Record set
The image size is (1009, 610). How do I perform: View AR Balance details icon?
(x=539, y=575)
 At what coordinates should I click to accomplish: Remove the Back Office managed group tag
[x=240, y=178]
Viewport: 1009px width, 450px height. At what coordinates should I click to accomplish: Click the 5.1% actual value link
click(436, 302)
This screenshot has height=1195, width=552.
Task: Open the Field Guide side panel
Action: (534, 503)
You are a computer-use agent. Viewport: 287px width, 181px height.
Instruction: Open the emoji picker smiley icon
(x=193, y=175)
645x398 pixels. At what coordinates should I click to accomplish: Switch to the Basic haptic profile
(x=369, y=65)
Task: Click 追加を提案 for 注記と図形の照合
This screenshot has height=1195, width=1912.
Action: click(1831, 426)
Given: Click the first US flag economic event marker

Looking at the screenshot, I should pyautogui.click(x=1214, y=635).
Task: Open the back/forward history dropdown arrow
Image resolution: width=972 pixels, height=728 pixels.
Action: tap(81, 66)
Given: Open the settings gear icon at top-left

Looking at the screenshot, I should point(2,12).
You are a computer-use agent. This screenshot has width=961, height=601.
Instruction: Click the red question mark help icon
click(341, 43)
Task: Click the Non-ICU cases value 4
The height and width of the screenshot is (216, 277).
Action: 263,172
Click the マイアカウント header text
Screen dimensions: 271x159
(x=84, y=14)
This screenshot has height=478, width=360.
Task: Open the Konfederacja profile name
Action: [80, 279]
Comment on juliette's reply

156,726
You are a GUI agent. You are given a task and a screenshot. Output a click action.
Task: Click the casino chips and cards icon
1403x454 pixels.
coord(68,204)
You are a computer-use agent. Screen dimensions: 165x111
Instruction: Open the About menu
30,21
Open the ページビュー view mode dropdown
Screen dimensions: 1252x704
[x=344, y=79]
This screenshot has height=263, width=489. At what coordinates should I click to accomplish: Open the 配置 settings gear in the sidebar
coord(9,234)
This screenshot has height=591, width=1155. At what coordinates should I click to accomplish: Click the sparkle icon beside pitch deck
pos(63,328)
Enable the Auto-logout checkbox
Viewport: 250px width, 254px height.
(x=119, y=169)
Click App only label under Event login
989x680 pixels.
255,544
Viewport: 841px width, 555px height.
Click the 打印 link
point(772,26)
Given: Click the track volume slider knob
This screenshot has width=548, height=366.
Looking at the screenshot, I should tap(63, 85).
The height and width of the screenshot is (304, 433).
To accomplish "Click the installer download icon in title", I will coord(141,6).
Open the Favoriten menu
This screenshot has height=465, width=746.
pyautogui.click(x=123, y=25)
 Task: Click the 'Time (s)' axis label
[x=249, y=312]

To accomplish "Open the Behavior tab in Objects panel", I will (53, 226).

The task
Please return each line of the listing above that contains "agent".

Response to this exercise
You are a computer-use agent. Viewport: 287px width, 181px height.
You are a computer-use agent. This screenshot has width=961, height=601.
You are a GUI agent. You are given a task and a screenshot. Output a click action.
You are a computer-use agent. Screen dimensions: 165x111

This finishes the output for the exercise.